### TO DO
Everything from the line holding "Screen dimensions: 1068x601" through the last line below must be repeated exactly, and nothing else.
Start of Block
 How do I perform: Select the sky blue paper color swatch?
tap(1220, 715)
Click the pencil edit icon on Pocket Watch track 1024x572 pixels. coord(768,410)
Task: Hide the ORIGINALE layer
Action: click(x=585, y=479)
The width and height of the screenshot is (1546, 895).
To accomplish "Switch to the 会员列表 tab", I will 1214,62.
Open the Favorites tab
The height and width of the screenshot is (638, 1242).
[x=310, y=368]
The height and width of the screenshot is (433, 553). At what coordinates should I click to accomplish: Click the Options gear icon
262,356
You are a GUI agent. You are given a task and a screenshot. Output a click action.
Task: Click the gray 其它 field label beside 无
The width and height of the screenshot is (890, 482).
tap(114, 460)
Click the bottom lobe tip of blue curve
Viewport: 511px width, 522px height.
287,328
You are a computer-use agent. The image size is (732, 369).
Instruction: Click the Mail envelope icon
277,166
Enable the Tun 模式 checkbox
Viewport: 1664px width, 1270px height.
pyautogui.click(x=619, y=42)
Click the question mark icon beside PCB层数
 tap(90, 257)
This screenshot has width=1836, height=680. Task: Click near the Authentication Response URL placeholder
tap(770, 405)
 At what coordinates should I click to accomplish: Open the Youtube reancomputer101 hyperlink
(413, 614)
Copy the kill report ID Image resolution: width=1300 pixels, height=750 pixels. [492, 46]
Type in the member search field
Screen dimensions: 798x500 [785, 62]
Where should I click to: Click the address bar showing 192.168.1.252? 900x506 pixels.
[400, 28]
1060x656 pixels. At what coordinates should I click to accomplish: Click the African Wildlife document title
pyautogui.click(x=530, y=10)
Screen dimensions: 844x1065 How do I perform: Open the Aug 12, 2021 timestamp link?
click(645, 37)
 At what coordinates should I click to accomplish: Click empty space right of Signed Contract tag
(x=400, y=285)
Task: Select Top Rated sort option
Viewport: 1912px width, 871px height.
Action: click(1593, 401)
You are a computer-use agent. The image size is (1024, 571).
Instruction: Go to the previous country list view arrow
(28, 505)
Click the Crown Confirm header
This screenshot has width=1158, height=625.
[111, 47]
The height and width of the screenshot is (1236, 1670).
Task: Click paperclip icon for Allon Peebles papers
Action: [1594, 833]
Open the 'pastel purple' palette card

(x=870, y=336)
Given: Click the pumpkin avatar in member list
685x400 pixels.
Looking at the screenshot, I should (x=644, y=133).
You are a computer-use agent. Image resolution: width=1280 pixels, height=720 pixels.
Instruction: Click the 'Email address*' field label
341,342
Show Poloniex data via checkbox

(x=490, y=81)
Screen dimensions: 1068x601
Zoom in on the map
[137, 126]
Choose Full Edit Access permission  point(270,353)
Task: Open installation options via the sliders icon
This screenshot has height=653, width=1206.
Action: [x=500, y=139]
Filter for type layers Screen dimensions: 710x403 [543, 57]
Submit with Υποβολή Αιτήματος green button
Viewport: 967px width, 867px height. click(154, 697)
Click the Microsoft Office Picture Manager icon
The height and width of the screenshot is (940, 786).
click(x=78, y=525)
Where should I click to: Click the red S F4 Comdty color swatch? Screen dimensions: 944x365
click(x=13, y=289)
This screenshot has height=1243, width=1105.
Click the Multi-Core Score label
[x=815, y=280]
End of Block
### ANSWER FOR THE TASK
Screen dimensions: 1068x601
Zoom in on the map
[137, 126]
Choose Full Edit Access permission  point(270,353)
Task: Open installation options via the sliders icon
This screenshot has height=653, width=1206.
Action: [x=500, y=139]
Filter for type layers Screen dimensions: 710x403 [543, 57]
Submit with Υποβολή Αιτήματος green button
Viewport: 967px width, 867px height. click(154, 697)
Click the Microsoft Office Picture Manager icon
The height and width of the screenshot is (940, 786).
click(x=78, y=525)
Where should I click to: Click the red S F4 Comdty color swatch? Screen dimensions: 944x365
click(x=13, y=289)
This screenshot has height=1243, width=1105.
Click the Multi-Core Score label
[x=815, y=280]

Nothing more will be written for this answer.